# Generating New Shoe Design using GAN
## Jerry Wei 

Source: https://github.com/JerryWei03/ShoeGAN

**This notebook will:**
- Implement Generative Adversarial Networks to create new shoe designs
- Use matrix algebra concepts to achieve this goal

# 2 - Resizing the Images

Because the images that were webscraped had different sizes, it is incredibly important to resize the images into a consistent shape, in this case 128 by 128 pixels. The resized images are then saved into another folder called resizedData. Additionally, the images are renamed in the function to allow easier identification for later purposes (each image is given a number from range 1 to 2000).

In [2]:
import os
import PIL
from PIL import Image

src = "shoes_224" 
dst = "resizedData" # resized

os.mkdir(dst)

counter = 1;
for each in os.listdir(src):
    if each == '.DS_Store':
        continue;
    img = Image.open('shoes_224/' + each)
    img = img.resize((128, 128), PIL.Image.ANTIALIAS)
    img.save('resizedData/' + str(counter) + '.jpg')
    counter+=1
    
print("Done")

Done


# 3 - Changing RGBA to RGB

The images are currently in RGBA form, and this cell will convert them from RGBA into RGB, the three layers that a convolutional neural network takes in. The new images are saved into another folder called resized_black.

_Dataset excerpt_
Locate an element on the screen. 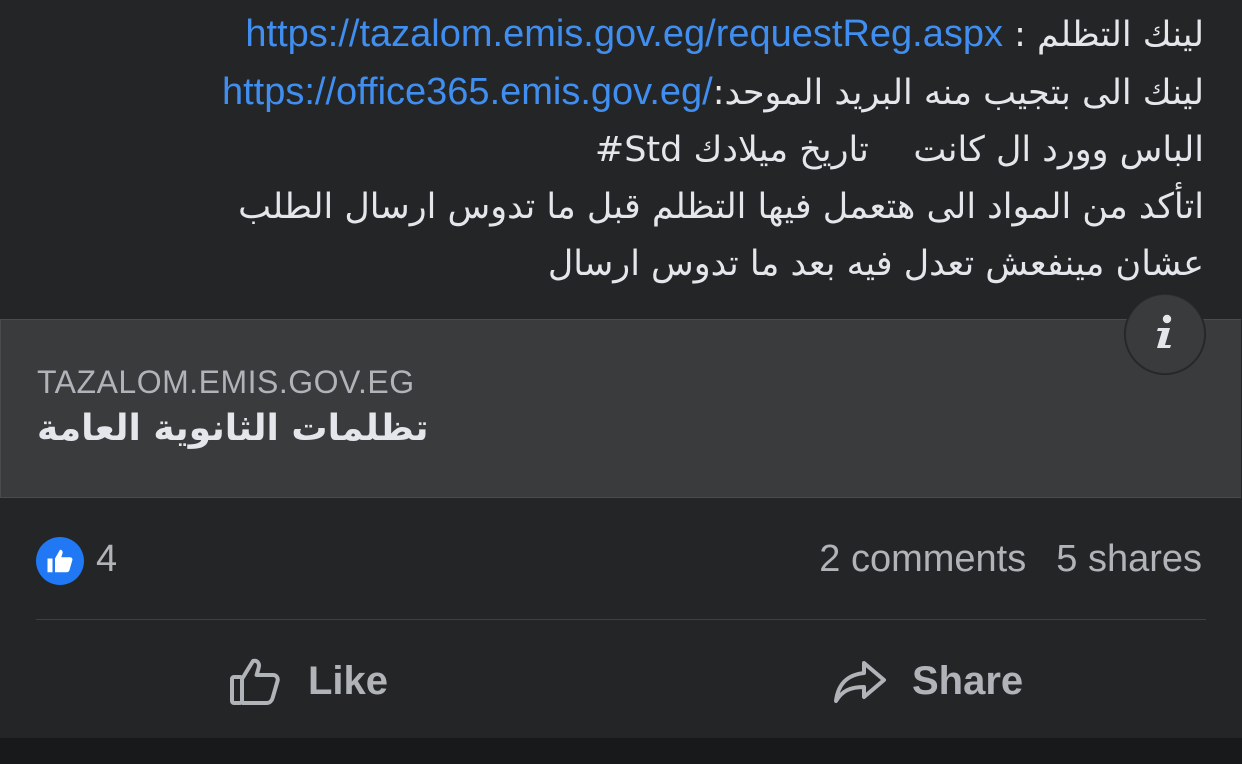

_Your assignment_
Based on the shoe-design notebook, answer yes or no for each statement and quote the words that decide it.
1. The images are resized to 128 by 128 pixels.
2. The resized images are saved into a folder called resized_black.
3. A convolutional neural network takes in four layers.
Work only from the shoe-design notebook and ignore the data.

_Written solution_
1. Yes: "in this case 128 by 128 pixels"
2. No: "The resized images are then saved into another folder called resizedData."
3. No: "RGB, the three layers that a convolutional neural network takes in"